***** Records supplied *****

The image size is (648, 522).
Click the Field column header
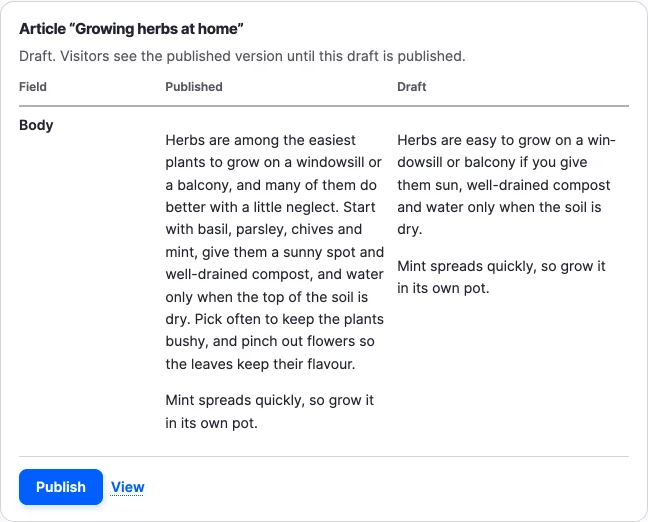(33, 87)
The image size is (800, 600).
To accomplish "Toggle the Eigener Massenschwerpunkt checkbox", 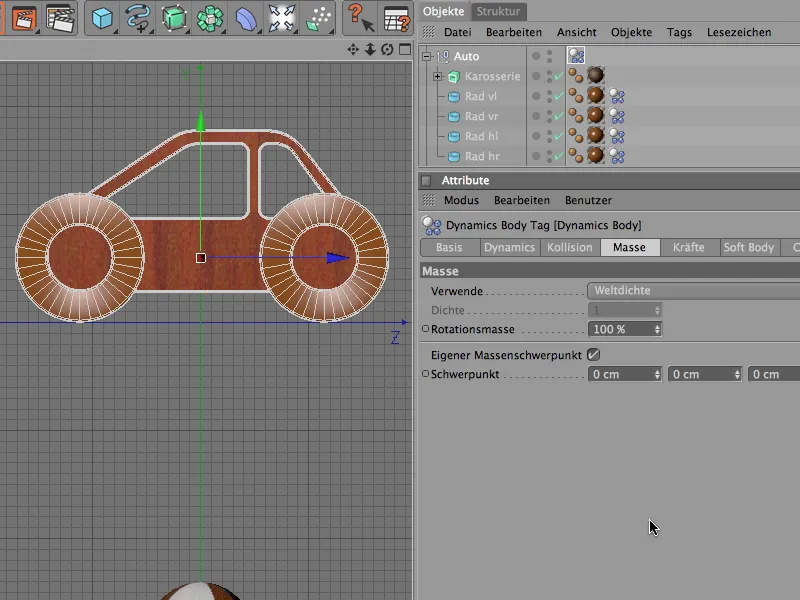I will click(593, 354).
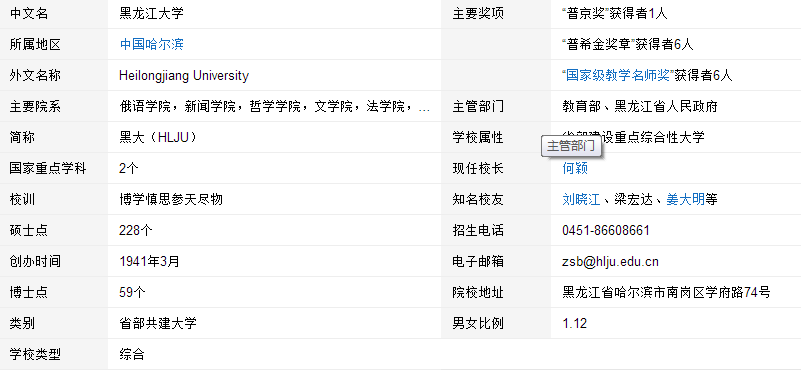Click the email zsb@hlju.edu.cn
Image resolution: width=801 pixels, height=370 pixels.
(x=610, y=262)
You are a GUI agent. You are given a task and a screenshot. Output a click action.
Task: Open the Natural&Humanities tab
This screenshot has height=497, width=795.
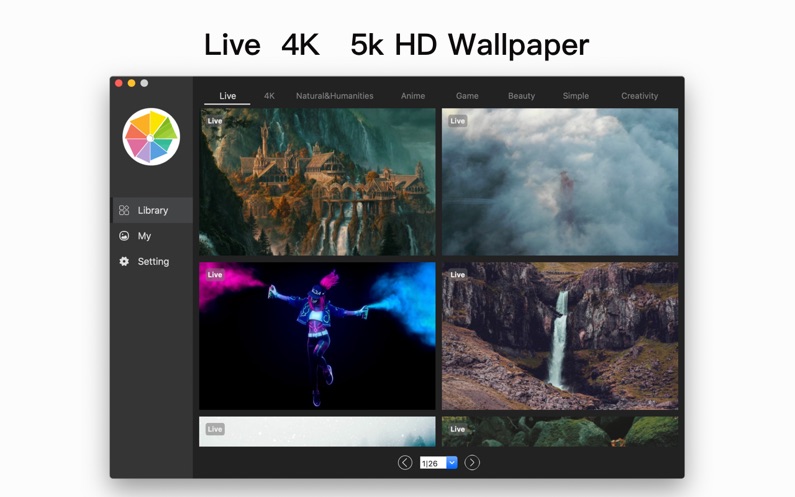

*****

Retype exactly. Include each line from the start of the material through the line holding "The image size is (800, 600).", and leave the pictures out.

▶ **Solution**
The image size is (648, 522).
Click the Field column header
(33, 87)
The image size is (800, 600).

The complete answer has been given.